#### [Your task]
Out of the data below, copy every line with the string "toolbar".

┄┄┄┄┄┄

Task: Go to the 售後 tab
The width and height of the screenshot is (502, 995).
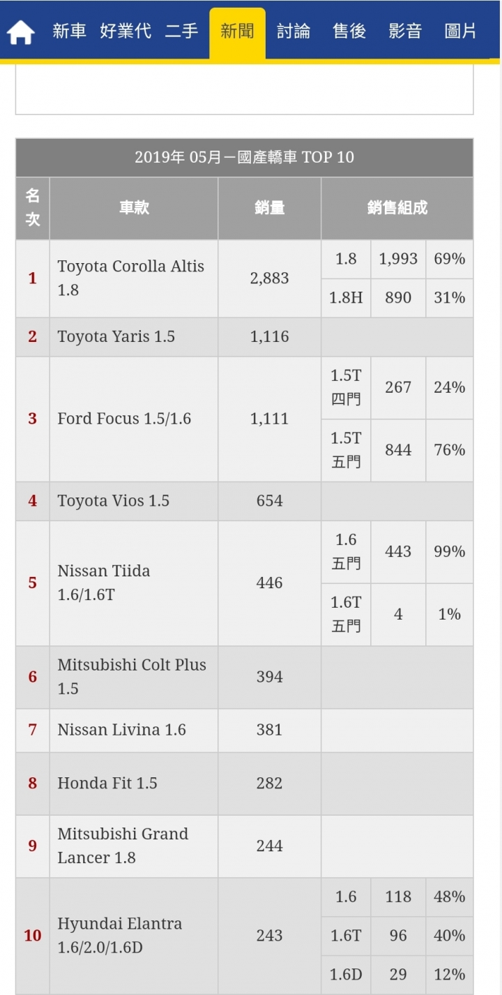Action: click(x=349, y=31)
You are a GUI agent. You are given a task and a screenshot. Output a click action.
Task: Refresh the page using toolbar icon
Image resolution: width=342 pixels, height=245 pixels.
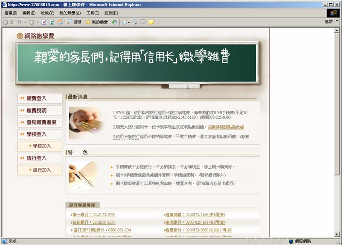pos(52,22)
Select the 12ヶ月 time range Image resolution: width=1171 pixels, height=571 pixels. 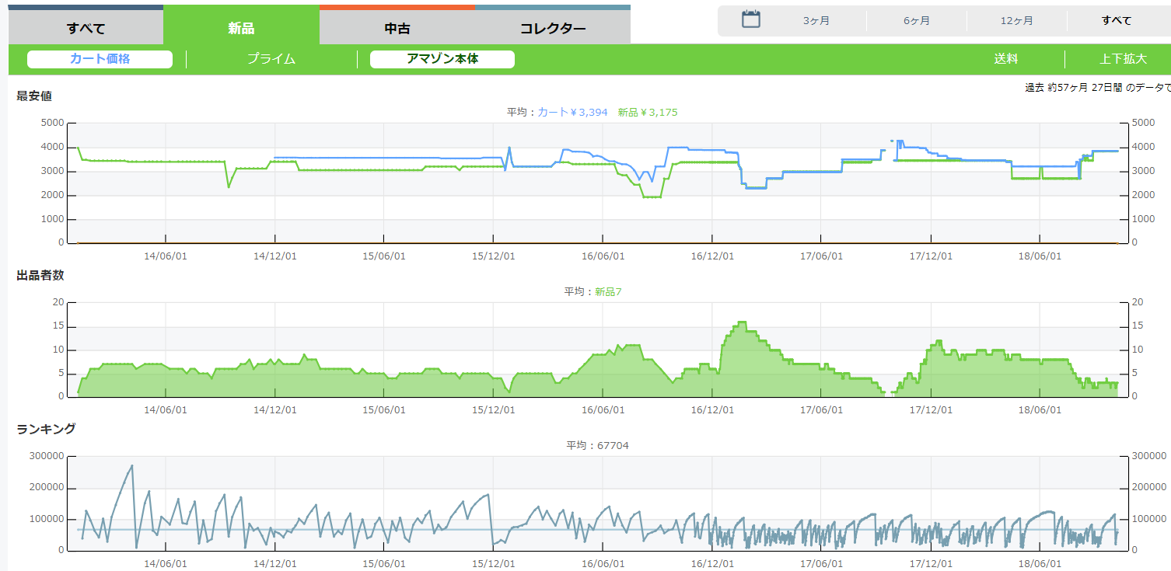[x=1016, y=21]
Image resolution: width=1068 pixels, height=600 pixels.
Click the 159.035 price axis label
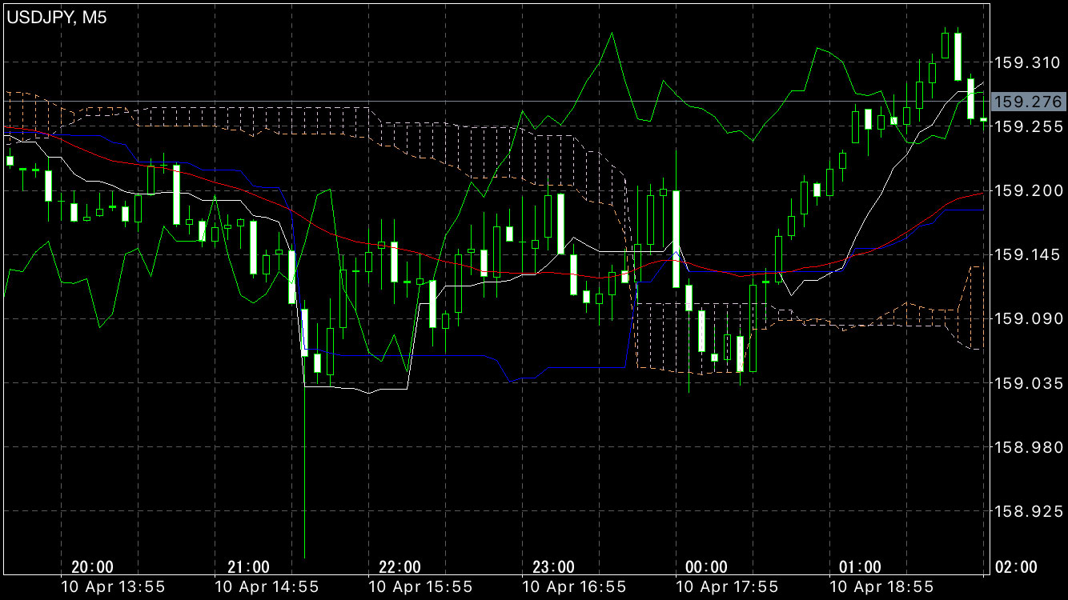click(x=1026, y=382)
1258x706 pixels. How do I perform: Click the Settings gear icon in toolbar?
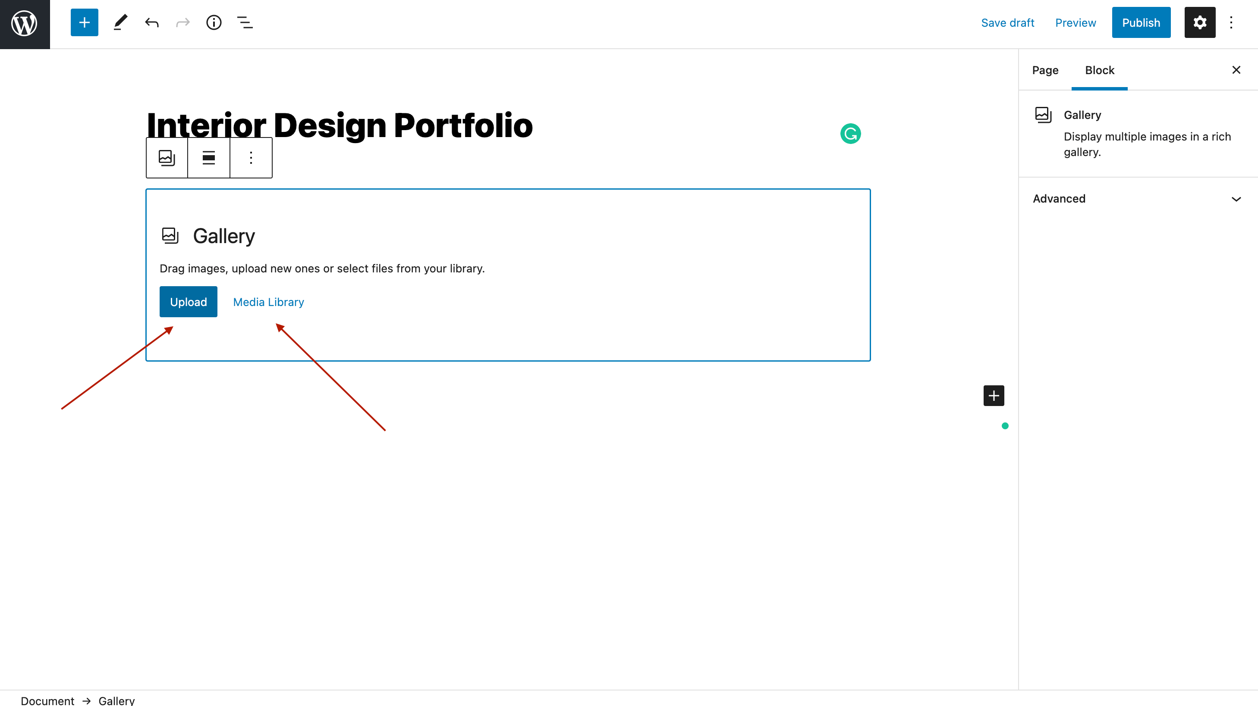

┄┄┄┄┄┄

#### [Written reply]
Task: Refresh the page using toolbar icon
1258x706 pixels. How do I perform: Click the Settings gear icon in toolbar?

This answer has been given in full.